• _Items listed in a dataset_:
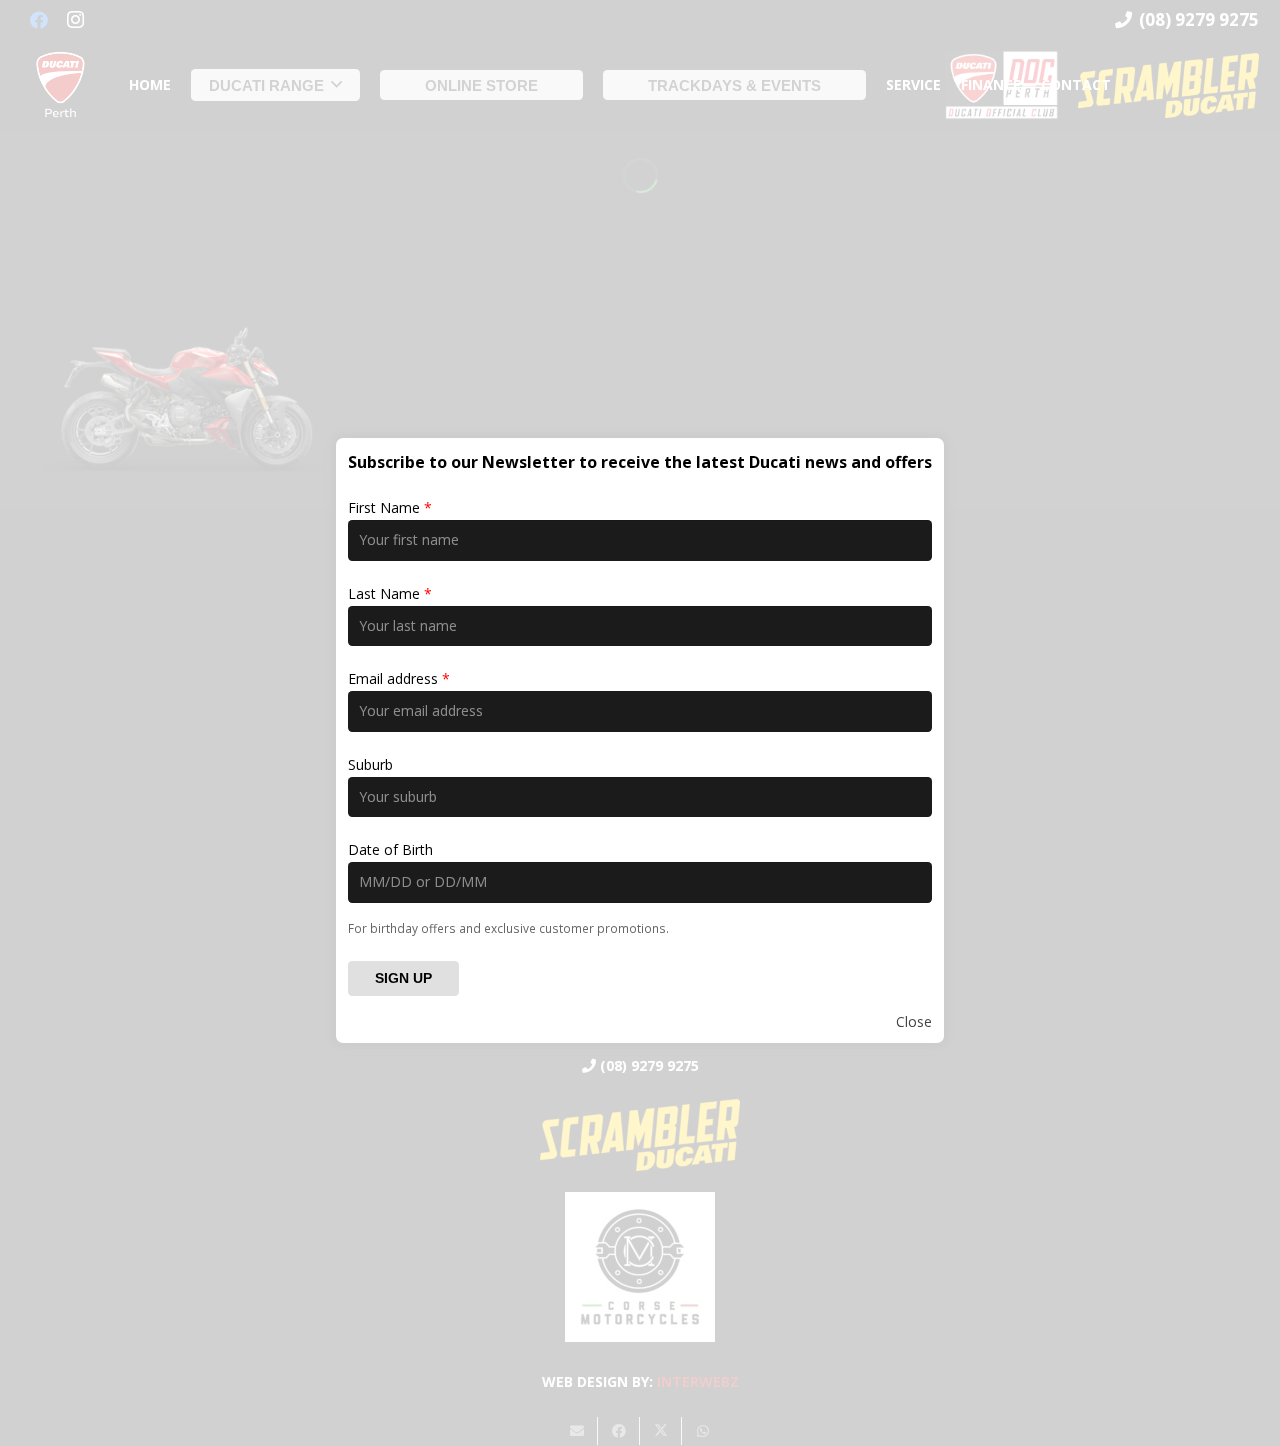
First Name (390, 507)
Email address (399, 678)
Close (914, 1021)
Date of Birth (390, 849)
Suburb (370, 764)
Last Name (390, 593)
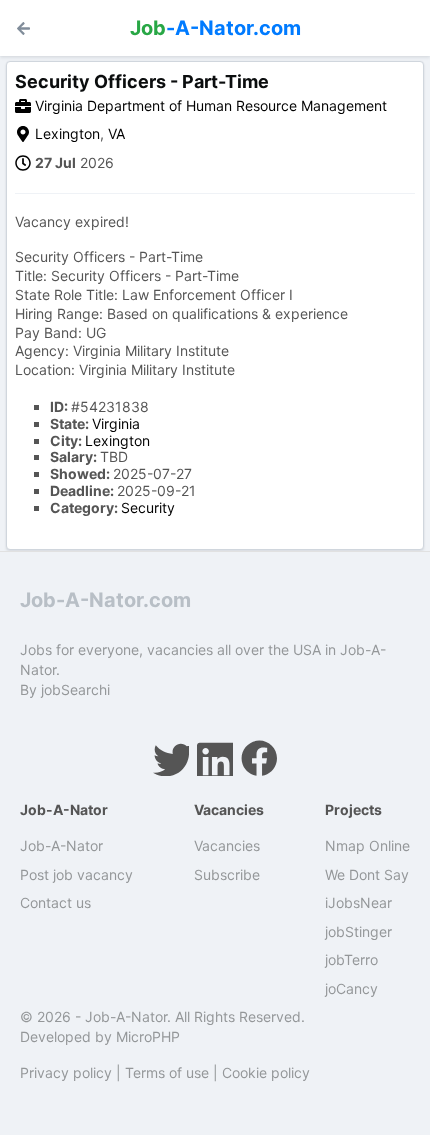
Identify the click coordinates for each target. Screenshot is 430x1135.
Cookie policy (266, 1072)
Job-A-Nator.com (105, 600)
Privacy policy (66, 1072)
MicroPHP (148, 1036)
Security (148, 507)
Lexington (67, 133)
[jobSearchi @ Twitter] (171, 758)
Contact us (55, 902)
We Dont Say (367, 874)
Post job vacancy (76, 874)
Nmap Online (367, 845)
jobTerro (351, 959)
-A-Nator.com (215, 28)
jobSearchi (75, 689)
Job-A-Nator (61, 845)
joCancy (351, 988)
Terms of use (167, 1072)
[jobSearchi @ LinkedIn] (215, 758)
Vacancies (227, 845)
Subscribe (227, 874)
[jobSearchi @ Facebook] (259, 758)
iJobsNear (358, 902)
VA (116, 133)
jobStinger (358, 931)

• _Assignment_:
No lines before the one containing "Subscribe (227, 874)" belong in the answer; write out that line and each one after it exactly, through the end of the records.

• _Response to this task_:
Subscribe (227, 874)
[jobSearchi @ Facebook] (259, 758)
iJobsNear (358, 902)
VA (116, 133)
jobStinger (358, 931)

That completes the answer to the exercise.